Under Constantine, and later Sam Steele, the fair and fearless law enforcement and the compassionate assistance provided to people during the wild Klondike Gold Rush era became another part of Canadian heritage.
In his 1884 report, Constantine had expressed concern about whalers wintering on Herschel Island off the Yukon’s north coast and in the unpoliced Mackenzie to the east.
They traded whiskey with the natives for “furs, walrus ivory bones and their young girls.”
With things under control in the Chilkoot, the N.W.M.P. turned their attention to the “Sodom and Gomorrah of the Ice-Fields.”
In August 1903 their men met the arriving whalers on Herschel Island.
“A lot of liquor came ashore the first few days, but most of it eventually fell into our hands.”
Law and order were soon established.
The whaling fleets vanished by 1906 with the discovery of a substitute for whalebone for women’s’ corsets, but the Mounties stayed at Herschel Island to take care of the Inuit along the coast and to maintain a Canadian presence in the North.
By the end of the 19th Century, the N.W.M.P. had made life on the western and northern frontiers secure.
In 1897 a contingent of Mounties attended Queen Victoria’s Diamond Jubilee in England.
Wearing felt hats, red cloth tunics, blue breeches and black boots and carrying Winchester rifles, they personified the glamour and dash of the high noon of the Empire.
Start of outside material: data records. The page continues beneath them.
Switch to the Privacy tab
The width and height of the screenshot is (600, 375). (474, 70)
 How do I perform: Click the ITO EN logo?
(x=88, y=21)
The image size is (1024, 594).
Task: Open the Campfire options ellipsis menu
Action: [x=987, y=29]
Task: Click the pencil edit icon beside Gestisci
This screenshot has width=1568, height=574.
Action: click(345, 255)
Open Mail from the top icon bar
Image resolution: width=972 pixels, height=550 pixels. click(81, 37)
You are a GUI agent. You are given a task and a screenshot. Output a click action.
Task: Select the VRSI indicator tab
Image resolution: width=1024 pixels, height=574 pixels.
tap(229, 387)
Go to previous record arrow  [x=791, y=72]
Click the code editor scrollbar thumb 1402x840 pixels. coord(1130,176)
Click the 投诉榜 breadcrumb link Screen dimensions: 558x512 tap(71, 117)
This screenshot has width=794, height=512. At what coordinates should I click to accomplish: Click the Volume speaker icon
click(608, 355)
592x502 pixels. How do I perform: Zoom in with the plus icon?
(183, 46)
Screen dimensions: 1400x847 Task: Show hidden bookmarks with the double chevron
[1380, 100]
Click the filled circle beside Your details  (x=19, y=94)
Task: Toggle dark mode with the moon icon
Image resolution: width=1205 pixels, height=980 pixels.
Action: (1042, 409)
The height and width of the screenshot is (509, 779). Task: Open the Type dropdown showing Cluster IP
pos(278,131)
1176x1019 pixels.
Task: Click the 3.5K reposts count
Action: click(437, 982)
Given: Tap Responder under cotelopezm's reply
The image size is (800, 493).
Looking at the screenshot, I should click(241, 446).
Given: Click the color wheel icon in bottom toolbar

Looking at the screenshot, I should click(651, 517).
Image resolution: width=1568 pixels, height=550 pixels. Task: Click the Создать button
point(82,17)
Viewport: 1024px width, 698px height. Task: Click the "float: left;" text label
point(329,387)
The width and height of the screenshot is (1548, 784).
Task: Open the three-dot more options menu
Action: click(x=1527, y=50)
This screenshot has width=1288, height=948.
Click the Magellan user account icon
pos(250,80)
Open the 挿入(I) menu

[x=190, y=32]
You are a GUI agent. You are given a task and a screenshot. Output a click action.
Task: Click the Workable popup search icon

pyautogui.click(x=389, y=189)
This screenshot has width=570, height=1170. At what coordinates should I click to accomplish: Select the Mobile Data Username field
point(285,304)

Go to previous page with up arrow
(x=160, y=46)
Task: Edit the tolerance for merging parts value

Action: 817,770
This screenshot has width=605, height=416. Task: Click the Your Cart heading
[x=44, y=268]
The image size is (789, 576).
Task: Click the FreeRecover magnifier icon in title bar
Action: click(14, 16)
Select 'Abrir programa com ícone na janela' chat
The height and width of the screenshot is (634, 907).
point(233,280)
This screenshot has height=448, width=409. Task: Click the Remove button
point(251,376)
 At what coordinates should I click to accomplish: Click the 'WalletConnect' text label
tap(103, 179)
At the breakout of the Boer War In 1899, Superintendent Sam Steele requested leave from the NWMP to volunteer for service in South Africa. By 1900 he was offerred command of the Lord Strathcona’s Horse, a British army regiment, the first contingent comprised, in large part, by members of the NWMP. Steele and the Lord Strathcona’s Horse returned to Canada in 1901, however, Steele went back to South Africa and commanded ‘B’ Division of the South Arfican Constabulary until 1906. Returning to Winnipeg in 1907, Steele assumed command of Military Division No. 10, where he spent his time reorganizing Lord Strathcona’s Horse.